FIG. 10 is a flowchart for illustrating Example (3) of sidelink reception in an embodiment of the present invention. An operation is described in which the sidelink transmission illustrated in FIG. 9 is received by the user equipment 20.

At step S31, the user equipment 20 decodes SCI and data. Subsequently, at step S32, a determination is made as to whether a transmission type is unicast, groupcast, or broadcast based on a MAC CE included in the decoded data.

Note that, for a method of pre-allocating a dedicated resource for each transmission type in a PSCCH, a PSSCH, or a PSDCH (Physical Sidelink Discovery Channel), any of the scrambling sequences for SCI and data described with reference FIGS. 5, 7, 9 and FIGS. 6, 8, 10 may be applied.

The user equipment 20 may monitor a resource dedicated for unicast in which a PSCCH, a PSSCH, or a PSDCH is allocated, while assuming a scrambling sequence based on a UE ID or a RNTI. For example, an UE ID or RNTI may be an ID or RNTI of destination UE.

The user equipment 20 may monitor a resource dedicated for groupcast in which a PSCCH, a PSSCH, or a PSDCH is allocated, while assuming a scrambling sequence based on a group ID or a RNTI.

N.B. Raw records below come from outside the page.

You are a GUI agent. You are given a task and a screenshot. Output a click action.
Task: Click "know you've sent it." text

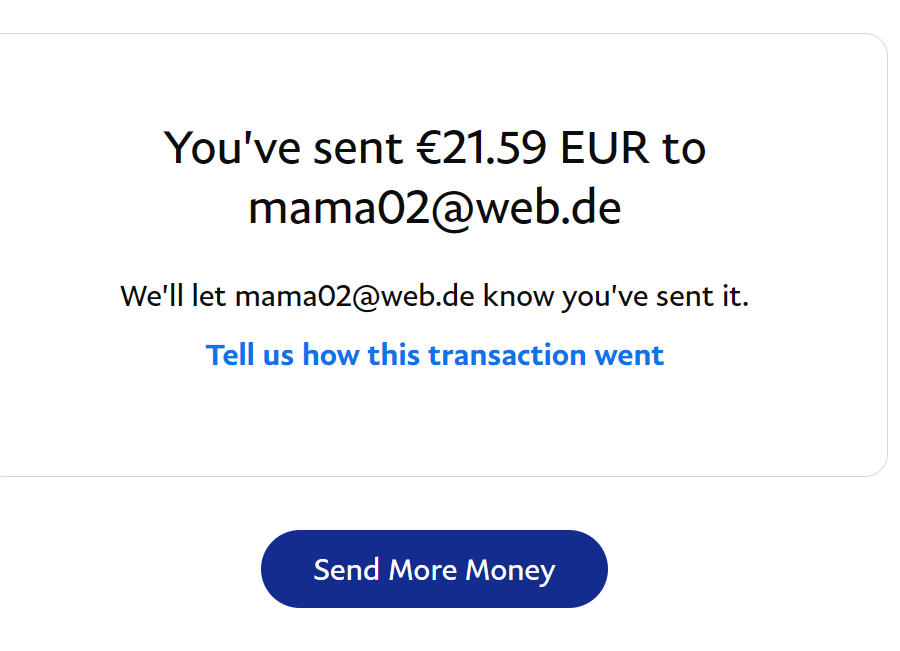(x=615, y=297)
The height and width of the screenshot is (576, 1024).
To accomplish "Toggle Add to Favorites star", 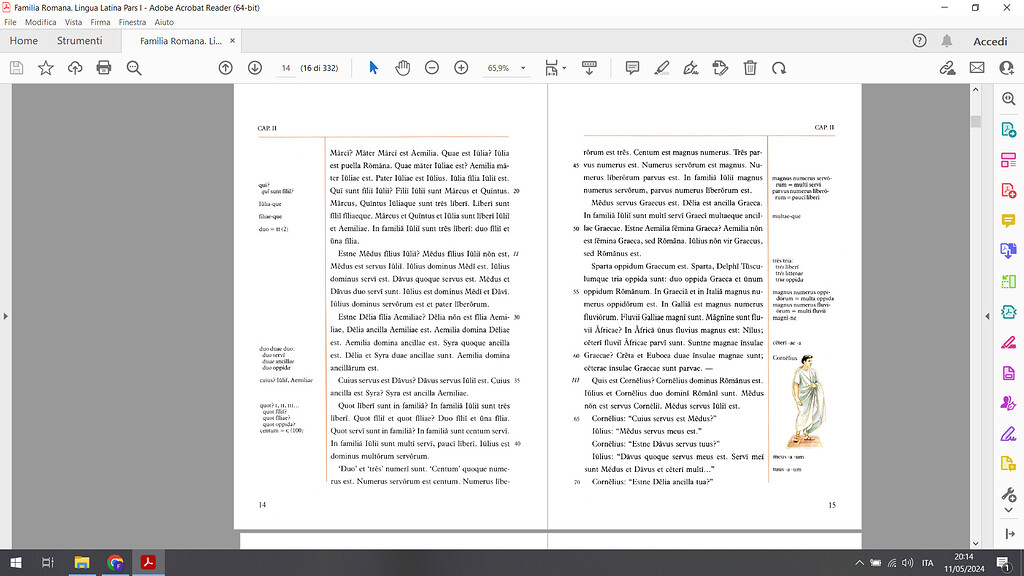I will pyautogui.click(x=45, y=67).

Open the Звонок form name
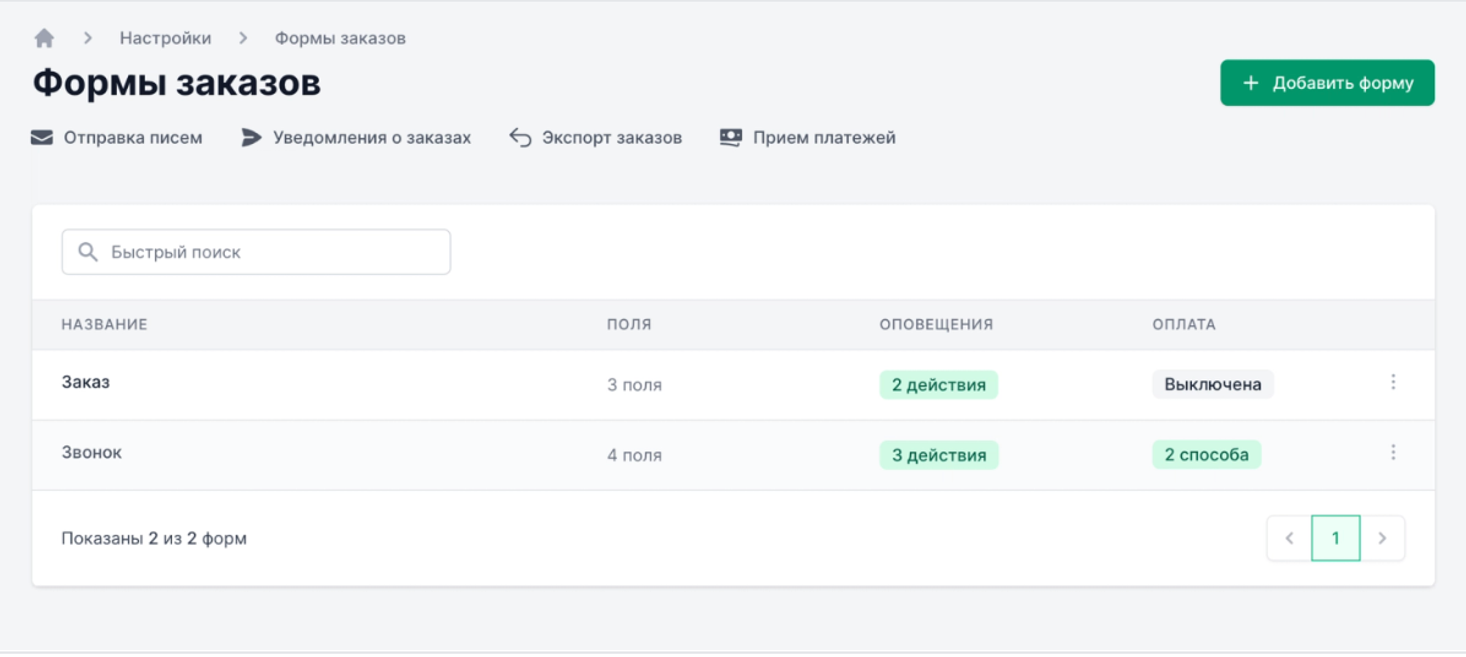[x=92, y=453]
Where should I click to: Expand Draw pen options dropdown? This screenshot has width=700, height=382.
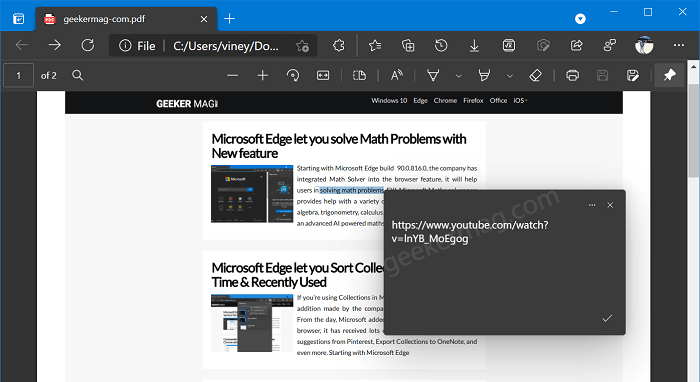click(x=458, y=76)
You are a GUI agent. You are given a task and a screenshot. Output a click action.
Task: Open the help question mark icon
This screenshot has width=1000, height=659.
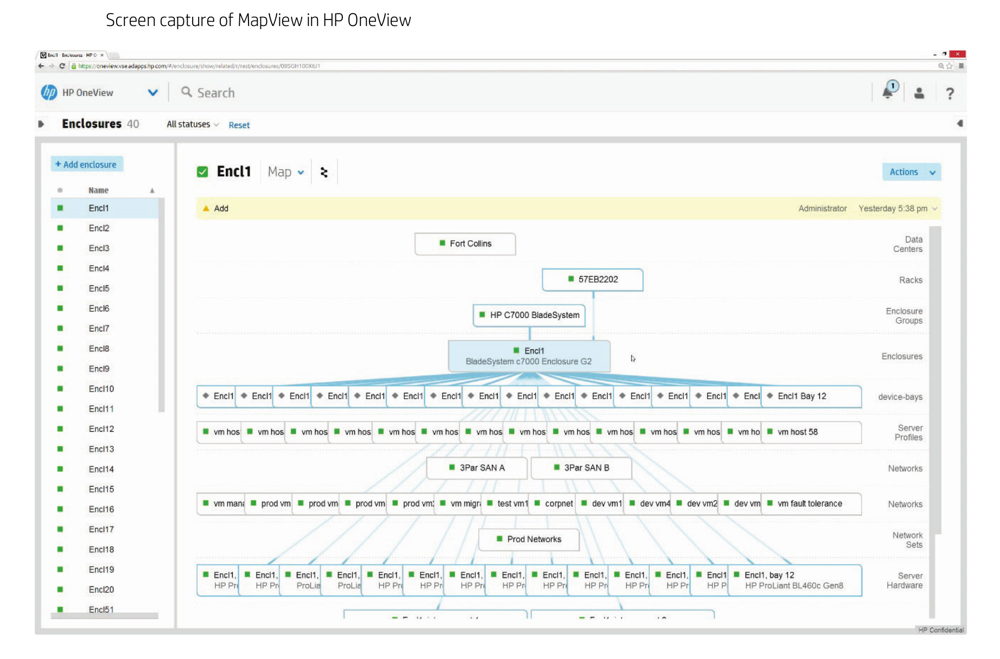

The user equipment 20 may monitor a resource dedicated for broadcast in which a PSCCH, PSSCH, or a PSDCH is arranged, while assuming a scrambling sequence that is independent from a UE ID, a group ID, or a RNTI. For example, a scrambling sequence used in LTE release 14 may be assumed.

According to the above-described embodiments, the user equipment 20 can determine at a lower layer, for example, at a PHY layer, whether a sidelink communication is unicast, groupcast, or broadcast. Accordingly, the user equipment 20 can appropriately perform Qos management at a lower layer link level, for example, HARQ feedback, closed-loop power control, CSI feedback or the like.

That is, in an inter-device direct communication, it is possible to determine whether a method is a method is which transmission to a single terminal is performed, a method in which transmission to a plurality of specific terminals is performed, or a method in which transmission to a plurality of unspecific terminals.

Device Configuration

Next, exemplary functional configurations of a base station apparatus 10 and a user equipment 20 that perform the explained processes and operations are described. However, the base station apparatus 10 and the user equipment 20 may each have only part of the functions in the Examples.

Base Station Apparatus 10

FIG. 11 is a diagram illustrating an exemplary functional configuration of the base station apparatus 10. As illustrated in FIG. 11, the base station apparatus 10 has a transmission unit 110, a reception unit 120, a configuration unit 130, and a control unit 140. The functional configuration illustrated in FIG. 11 is merely an example. Any functional division or any name may be used as long as the operations according to the embodiment of the present invention can be performed.

The transmission unit 110 includes a function of generating a signal to be sent to the user equipment 20 and sending the signal wirelessly. The reception unit 120 includes a function of receiving a variety of signals sent from the user equipment 20 and acquiring information from the received signals, for example, information on higher layers. Furthermore, the transmission unit 110 has a function of sending, for example, NR-PSS, NR-SSS, NR-PBCH, DL/UL control signals to the user equipment 20. Furthermore, the transmission unit 110 sends information indicating that other terminal is approaching the user equipment 20 and the reception unit 120 receives terminal information from the user equipment 20.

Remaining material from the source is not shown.